Magmatic sulfides in the porphyritic chondrules of EH enstatite chondritesOPEN ACCESS
Laurette Piani, Yves Marrocchi, Guy Libourel, Laurent Tissandier
Geochimica et Cosmochimica Acta
In Press, Accepted Manuscript, Available online 22 September 2016
“The nature and distribution of sulfides within 17 porphyritic chondrules of the Sahara 97096 EH3 enstatite chondrite have been studied by backscattered electron microscopy and electron microprobe in order to investigate the role of gas-melt interactions in the chondrule sulfide formation.
Troilite (FeS) is systematically present and is the most abundant sulfide within the EH3 chondrite chondrules. It is found either poikilitically enclosed in low-Ca pyroxenes or scattered within the glassy mesostasis. Oldhamite (CaS) and niningerite [(Mg,Fe,Mn)S] are present in ≈ 60% of the chondrules studied. While oldhamite is preferentially present in the mesostasis, niningerite associated with silica is generally observed in contact with troilite and low-Ca pyroxene. The Sahara 97096 chondrule mesostases contain high abundances of alkali and volatile elements (average Na2O = 8.7 wt.%, K2O = 0.8 wt.%, Cl = 7000 ppm and S = 3700 ppm) as well as silica (average SiO2 = 63.1 wt.%).

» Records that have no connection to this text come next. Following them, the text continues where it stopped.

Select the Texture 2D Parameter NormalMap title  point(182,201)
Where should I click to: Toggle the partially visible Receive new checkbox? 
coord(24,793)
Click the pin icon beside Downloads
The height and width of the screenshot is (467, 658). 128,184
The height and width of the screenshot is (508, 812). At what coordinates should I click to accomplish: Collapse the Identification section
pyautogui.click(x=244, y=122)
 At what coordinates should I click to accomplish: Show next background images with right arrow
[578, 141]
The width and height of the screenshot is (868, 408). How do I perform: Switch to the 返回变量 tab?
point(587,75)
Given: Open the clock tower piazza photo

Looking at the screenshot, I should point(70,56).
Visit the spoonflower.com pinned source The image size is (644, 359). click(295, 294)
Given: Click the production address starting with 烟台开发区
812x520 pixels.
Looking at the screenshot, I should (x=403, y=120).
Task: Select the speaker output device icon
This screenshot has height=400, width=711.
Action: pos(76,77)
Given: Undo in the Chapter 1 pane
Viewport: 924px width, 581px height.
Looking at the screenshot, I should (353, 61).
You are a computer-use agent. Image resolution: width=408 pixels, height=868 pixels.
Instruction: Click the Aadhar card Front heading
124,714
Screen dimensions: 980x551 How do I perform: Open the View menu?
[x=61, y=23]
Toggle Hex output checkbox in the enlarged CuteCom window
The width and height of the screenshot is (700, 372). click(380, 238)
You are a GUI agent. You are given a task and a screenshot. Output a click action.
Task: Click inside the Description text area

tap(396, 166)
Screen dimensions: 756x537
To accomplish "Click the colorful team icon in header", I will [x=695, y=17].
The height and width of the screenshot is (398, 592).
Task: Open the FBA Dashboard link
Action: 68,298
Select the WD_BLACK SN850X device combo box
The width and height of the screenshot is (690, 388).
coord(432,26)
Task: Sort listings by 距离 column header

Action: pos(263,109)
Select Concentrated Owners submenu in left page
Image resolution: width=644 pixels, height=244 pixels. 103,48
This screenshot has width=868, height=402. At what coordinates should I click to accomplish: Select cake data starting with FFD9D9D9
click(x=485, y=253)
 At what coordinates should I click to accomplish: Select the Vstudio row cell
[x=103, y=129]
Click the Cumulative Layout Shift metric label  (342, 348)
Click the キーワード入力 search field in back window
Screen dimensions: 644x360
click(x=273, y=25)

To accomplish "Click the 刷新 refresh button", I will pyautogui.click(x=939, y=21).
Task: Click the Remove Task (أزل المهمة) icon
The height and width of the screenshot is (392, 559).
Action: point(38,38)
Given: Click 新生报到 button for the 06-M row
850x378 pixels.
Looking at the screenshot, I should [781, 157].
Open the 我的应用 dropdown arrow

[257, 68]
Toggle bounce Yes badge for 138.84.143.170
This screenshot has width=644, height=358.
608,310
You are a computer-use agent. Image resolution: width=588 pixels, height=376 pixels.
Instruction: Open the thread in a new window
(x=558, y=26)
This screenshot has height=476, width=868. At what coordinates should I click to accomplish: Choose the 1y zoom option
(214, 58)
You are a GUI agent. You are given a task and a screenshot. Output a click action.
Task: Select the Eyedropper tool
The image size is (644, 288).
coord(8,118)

Our data suggest that most of the sulfides found in EH3 chondrite chondrules are magmatic minerals that formed after the dissolution of S from a volatile-rich gaseous environment into the molten chondrules. Troilite formation occurred via sulfur solubility within Fe-poor chondrule melts followed by sulfide saturation, which causes an immiscible iron sulfide liquid to separate from the silicate melt. The FeS saturation started at the same time as or prior to the crystallization of low-Ca pyroxene during the high temperature chondrule forming event(s). Protracted gas-melt interactions under high partial pressures of S and SiO led to the formation of niningerite-silica associations via destabilization of the previously formed FeS and low-Ca pyroxene. We also propose that formation of the oldhamite occurred via the sulfide saturation of Fe-poor chondrule melts at moderate S concentration due to the high degree of polymerization and the high Na-content of the chondrule melts, which allowed the activity of CaO in the melt to be enhanced. Gas-melt interactions thus appear to be a key process that may control the mineralogy of chondrules in the different classes of chondrite.”